Von Gerhard Eisenkolb

Der neue Gröbenzeller Bürgermeister Martin Schäfer macht Ernst mit mehr Bürgernähe und Transparenz der Gemeinderatsarbeit. Von kommendem Juni an können sich die Gröbenzeller eine Kopie der kompletten schriftlichen Unterlagen der Verwaltung zu den jeweiligen Gemeinderatssitzungen im Rathaus abholen. Nach den Sommerferien soll es dann in einem zweiten Schritt ermöglicht werden, die Sitzungsvorlagen im Internet einzusehen. Damit soll erreicht werden, dass die Bürger den gleichen Informationstand haben wie der Gemeinderat. Interessierte könnten dann auf Augenhöhe mit den Kommunalpolitikern über Bauangelegenheiten oder Fragen der Ortsentwicklung diskutieren. Die Gemeinderäte hätten keinen Informationsvorsprung mehr. Germeringer können bereits seit einem Jahr die Sitzungsunterlagen im Internet einsehen und sich so umfassend über die Arbeit im Stadtrat informieren.

Eine bessere Bürgerbeteiligung und mehr Informationen waren im Gröbenzeller Kommunalwahlkampf von allen Gemeinderatsfraktionen und Spitzenkandidaten versprochen worden. Das neue Angebot ist auch eine Reaktion auf das große Interesse der Gröbenzeller an der Kommunalpolitik. Die Gröbenzeller mischten sich in der abgelaufenen Amtsperiode oft ein und setzte mit Protesten und Aktionen wiederholt durch, dass der Gemeinderat Entscheidungen revidierte. Allerdings werden die Unterlagen nur für öffentliche Tagesordnungspunkte und für solche Angelegenheiten zur Verfügung gestellt, die nicht dem Datenschutz unterliegen. Deshalb müssen vor der Freigabe der Unterlagen Namen und andere Angaben geschwärzt werden. Die Sitzungsunterlagen sind oft sehr umfangreich und von Verwaltungsmitarbeitern in einer Sprache verfasst, die für Laien nur schwer verständlich ist. Ohne Kenntnis der Vorlage ist es für Zuhörer, die nicht dem Gemeinderat angehören, oft fast unmöglich, den Diskussionen in den politischen Gremien zu folgen.

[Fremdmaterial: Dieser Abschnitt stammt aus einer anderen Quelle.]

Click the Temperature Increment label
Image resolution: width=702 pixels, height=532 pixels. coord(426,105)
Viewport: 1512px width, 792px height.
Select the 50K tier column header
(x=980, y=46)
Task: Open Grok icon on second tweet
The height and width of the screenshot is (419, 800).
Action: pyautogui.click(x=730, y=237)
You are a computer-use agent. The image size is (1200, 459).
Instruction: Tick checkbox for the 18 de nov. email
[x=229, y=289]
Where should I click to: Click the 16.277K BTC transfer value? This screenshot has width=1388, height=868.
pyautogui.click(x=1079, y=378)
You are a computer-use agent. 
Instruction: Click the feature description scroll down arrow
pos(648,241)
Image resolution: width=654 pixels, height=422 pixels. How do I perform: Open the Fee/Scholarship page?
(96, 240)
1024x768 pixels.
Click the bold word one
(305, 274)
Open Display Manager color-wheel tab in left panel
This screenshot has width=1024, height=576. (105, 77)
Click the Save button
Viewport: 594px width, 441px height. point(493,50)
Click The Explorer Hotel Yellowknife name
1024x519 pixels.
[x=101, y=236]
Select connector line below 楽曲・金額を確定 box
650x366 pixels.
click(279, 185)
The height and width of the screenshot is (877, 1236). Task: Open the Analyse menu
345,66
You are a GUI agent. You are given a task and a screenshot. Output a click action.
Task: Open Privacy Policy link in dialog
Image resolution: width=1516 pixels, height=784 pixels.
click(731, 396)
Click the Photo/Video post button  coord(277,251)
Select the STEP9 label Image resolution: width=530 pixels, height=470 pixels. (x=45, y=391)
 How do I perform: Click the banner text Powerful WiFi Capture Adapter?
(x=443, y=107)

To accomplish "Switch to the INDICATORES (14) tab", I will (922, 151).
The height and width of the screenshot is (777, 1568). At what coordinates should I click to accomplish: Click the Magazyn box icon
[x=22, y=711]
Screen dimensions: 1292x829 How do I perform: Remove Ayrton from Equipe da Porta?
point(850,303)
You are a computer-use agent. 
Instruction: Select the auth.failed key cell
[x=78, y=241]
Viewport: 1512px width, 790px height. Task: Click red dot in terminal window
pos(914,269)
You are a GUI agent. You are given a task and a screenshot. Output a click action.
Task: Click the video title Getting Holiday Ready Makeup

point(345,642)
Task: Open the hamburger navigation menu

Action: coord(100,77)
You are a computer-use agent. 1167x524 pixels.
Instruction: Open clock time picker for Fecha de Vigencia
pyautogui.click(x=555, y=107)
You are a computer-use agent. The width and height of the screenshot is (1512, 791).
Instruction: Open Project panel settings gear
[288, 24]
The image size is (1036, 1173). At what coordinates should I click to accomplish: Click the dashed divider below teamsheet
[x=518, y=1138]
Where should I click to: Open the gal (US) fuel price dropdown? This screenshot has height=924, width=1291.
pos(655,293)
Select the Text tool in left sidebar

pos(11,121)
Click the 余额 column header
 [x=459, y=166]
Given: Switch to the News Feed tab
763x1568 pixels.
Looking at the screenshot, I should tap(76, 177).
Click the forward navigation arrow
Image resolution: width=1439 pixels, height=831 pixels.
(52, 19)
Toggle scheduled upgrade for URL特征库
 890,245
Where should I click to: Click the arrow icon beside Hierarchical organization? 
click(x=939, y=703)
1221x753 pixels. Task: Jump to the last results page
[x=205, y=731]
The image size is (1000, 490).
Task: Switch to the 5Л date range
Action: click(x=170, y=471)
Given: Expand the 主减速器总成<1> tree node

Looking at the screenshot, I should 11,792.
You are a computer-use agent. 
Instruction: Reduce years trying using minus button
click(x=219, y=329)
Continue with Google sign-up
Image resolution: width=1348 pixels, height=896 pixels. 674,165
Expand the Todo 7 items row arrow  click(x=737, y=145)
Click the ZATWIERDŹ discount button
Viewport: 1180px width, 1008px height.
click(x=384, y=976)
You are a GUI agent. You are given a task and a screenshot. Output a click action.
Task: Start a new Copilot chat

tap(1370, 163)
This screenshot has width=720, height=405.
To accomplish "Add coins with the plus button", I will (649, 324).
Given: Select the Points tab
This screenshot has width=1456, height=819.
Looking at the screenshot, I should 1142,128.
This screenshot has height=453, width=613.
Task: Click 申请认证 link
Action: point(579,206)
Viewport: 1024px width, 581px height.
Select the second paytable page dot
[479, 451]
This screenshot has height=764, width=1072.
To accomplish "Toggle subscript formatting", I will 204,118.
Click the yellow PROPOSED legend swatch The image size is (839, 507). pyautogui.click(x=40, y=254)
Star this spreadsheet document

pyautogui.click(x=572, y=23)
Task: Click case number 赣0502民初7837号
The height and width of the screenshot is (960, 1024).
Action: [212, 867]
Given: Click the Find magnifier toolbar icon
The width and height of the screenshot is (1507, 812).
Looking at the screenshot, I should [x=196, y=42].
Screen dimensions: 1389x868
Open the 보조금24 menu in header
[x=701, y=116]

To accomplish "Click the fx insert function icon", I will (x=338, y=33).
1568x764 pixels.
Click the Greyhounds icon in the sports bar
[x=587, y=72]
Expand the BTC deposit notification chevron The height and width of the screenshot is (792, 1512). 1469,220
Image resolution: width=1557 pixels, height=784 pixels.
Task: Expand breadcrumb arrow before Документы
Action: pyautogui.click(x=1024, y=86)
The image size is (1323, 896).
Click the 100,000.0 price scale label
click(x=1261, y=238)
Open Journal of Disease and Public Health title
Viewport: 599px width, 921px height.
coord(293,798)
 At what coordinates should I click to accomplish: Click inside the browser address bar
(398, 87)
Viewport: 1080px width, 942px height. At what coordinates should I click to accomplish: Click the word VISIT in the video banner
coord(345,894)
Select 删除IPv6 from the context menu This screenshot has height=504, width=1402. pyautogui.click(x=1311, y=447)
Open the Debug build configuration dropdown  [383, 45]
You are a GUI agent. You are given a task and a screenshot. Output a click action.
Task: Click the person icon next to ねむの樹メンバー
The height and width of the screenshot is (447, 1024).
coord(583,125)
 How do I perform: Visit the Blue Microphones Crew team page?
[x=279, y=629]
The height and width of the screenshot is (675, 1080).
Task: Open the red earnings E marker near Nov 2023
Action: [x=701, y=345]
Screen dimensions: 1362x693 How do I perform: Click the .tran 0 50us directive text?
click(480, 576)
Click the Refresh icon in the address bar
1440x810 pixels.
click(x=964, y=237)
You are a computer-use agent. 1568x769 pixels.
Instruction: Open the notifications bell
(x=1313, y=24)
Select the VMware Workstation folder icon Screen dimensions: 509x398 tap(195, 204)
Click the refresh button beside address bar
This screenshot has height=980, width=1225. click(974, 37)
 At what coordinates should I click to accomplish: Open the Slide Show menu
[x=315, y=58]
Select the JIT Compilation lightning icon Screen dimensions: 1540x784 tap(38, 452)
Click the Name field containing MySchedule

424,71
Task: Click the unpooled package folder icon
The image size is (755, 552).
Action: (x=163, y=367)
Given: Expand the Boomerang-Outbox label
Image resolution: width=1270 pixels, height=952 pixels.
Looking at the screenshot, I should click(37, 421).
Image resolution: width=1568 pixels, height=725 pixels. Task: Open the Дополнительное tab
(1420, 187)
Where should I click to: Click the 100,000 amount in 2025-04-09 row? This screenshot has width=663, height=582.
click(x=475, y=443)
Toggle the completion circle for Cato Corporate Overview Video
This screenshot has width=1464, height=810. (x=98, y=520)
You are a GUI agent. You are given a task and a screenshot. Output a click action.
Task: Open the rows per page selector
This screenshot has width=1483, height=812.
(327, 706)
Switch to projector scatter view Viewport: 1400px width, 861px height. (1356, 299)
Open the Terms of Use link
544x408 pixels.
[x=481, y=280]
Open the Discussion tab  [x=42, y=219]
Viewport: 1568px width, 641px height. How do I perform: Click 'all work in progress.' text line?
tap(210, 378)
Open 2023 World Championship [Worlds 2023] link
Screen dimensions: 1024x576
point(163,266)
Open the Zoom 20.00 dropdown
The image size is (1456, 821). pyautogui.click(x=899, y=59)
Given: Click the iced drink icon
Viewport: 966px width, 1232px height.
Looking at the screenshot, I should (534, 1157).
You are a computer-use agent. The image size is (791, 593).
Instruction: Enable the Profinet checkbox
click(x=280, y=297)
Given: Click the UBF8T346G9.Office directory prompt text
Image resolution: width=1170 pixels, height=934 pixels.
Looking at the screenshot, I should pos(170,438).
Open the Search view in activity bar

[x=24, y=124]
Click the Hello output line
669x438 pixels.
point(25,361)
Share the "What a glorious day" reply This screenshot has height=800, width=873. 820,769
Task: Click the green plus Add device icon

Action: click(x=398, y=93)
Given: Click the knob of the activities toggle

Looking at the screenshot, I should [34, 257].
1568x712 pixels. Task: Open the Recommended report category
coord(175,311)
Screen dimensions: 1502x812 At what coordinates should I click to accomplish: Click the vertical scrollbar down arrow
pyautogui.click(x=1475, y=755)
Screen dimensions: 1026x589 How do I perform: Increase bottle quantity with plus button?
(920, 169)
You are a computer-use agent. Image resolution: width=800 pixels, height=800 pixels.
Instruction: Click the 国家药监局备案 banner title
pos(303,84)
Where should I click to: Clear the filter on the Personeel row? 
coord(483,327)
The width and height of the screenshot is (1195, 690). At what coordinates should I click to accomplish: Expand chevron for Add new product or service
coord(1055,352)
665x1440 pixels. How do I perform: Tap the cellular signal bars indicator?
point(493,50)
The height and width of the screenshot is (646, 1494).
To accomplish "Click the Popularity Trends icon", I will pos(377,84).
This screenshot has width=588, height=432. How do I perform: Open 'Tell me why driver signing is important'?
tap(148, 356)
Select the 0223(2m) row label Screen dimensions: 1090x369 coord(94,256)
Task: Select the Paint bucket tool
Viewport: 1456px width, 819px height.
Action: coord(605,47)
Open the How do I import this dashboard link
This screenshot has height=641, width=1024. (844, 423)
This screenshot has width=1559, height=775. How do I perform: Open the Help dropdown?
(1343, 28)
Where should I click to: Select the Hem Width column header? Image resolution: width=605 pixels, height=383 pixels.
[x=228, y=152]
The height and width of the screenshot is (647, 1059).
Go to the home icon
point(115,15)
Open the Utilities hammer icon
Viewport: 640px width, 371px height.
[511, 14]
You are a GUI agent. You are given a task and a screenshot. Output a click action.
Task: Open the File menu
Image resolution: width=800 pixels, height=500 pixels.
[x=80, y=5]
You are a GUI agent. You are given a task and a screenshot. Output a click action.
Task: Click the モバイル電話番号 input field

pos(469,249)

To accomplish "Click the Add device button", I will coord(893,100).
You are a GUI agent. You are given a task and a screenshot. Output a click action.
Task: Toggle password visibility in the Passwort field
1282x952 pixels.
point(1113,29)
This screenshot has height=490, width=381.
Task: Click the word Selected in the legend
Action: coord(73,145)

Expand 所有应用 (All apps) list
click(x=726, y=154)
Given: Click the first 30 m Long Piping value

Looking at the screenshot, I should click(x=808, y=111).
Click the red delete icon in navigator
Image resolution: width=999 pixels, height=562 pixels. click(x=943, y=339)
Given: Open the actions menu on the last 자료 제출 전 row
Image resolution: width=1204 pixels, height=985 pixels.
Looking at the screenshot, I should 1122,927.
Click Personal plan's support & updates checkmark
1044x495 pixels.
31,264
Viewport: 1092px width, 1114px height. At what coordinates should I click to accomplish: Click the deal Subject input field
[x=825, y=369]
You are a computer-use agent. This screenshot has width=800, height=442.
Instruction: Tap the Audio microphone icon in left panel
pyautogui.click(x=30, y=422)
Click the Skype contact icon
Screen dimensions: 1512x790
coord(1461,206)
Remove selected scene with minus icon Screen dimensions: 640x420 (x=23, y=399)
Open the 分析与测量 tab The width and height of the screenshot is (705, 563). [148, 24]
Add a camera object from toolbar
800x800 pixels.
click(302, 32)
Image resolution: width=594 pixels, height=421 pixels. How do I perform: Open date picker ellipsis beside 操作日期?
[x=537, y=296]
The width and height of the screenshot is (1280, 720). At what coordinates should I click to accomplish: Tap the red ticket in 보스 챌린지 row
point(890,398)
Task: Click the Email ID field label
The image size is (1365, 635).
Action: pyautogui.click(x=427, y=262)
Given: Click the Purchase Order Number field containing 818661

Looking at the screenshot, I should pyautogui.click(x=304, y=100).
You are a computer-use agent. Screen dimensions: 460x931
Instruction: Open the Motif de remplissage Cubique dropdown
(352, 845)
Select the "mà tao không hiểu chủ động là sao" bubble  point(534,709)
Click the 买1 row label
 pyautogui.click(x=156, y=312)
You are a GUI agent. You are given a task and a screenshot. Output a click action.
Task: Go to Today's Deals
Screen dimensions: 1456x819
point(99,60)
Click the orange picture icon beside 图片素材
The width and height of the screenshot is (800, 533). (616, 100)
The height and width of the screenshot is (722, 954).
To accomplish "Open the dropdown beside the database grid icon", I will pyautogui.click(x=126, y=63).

Wer gut informiert sein will, muss sich vorerst noch selbst ins Rathaus begeben. Laut Martin Schäfer können dort von Juni an die Unterlagen am Tag der jeweiligen Sitzung von zehn Uhr an im Bürgerbüro abgeholt werden. Der Bürgermeister geht jedoch davon aus, dass das Interesse der Gröbenzeller am normalen Geschäftsbetrieb im Rathaus nur sehr begrenzt sein werde. Deshalb rechnet damit, dass es nur bei bestimmten Themen wie der Ortsentwicklung, dem Verkehr, Schulangelegenheiten und der Planung für das Ortszentrum mit dem Schwerepunkt Bahnhofstraße eine größere Nachfrage nach den Vorlagen geben werde. Und der neue Bürgermeister weist auf Vorbehalte und Probleme technischer Art hin. Da auch die Gemeinderäte in Zukunft ihre Unterlagen über das Internet und nicht mehr in Papierform erhalten sollen, sei noch nicht geklärt, wie dieser Schritt mit der Bürgerinformation zu vereinbaren sei. In diesem Zusammenhang sei auch noch eine Reihe von datenschutzrechtlichen Fragen abzuklären.

Germering

Vielleicht kann die Gröbenzeller Verwaltung hier von den Erfahrungen in Germering profitieren. Die Stadt ist im Landkreis führend auf dem Gebiet der Bürgerinformation. Dort gibt es schon seit vier Jahren ein sogenanntes Ratsinformationssystem, über das die Stadträte ihre Sitzungsunterlagen und Ladungen erhalten. Dieses System wurde im April 2013 für die Bürger geöffnet. Das war laut Karl Raster, dem Leiter des Bürgermeisterbüros, nur noch ein kleiner Schritt. Letztlich habe es nur eines kleinen, weiteren Zusatzwerkzeugs bedurft, sagt Raster. Auch hohe Kosten seien damit nicht mehr verbunden gewesen. So weit es unter Wahrung des Datenschutzes möglich ist, können die Germeringer direkt auf Unterlagen zugreifen, die mit denen identisch sind, die an die Kommunalpolitiker gehen. Einen Nachteil hat das System. Die Verwaltungsvorlagen sind auf der Homepage der Stadt (www.germering.de) nicht leicht zu finden. Interessierte müssen auf der Startseite in der Rubrik "Veranstaltungen, Termine" den Hinweis "zum Sitzungskalender" anklicken, dort die gewünschte Sitzung aufrufen und dann auf der Tagesordnung die zu jedem Punkt extra aufgeführte Vorlage öffnen. Eine Stadträtin konnte sich die Prozedur nicht merken, sie ließ sich die Schritte in fast jeder Sitzung von der Verwaltung erklären.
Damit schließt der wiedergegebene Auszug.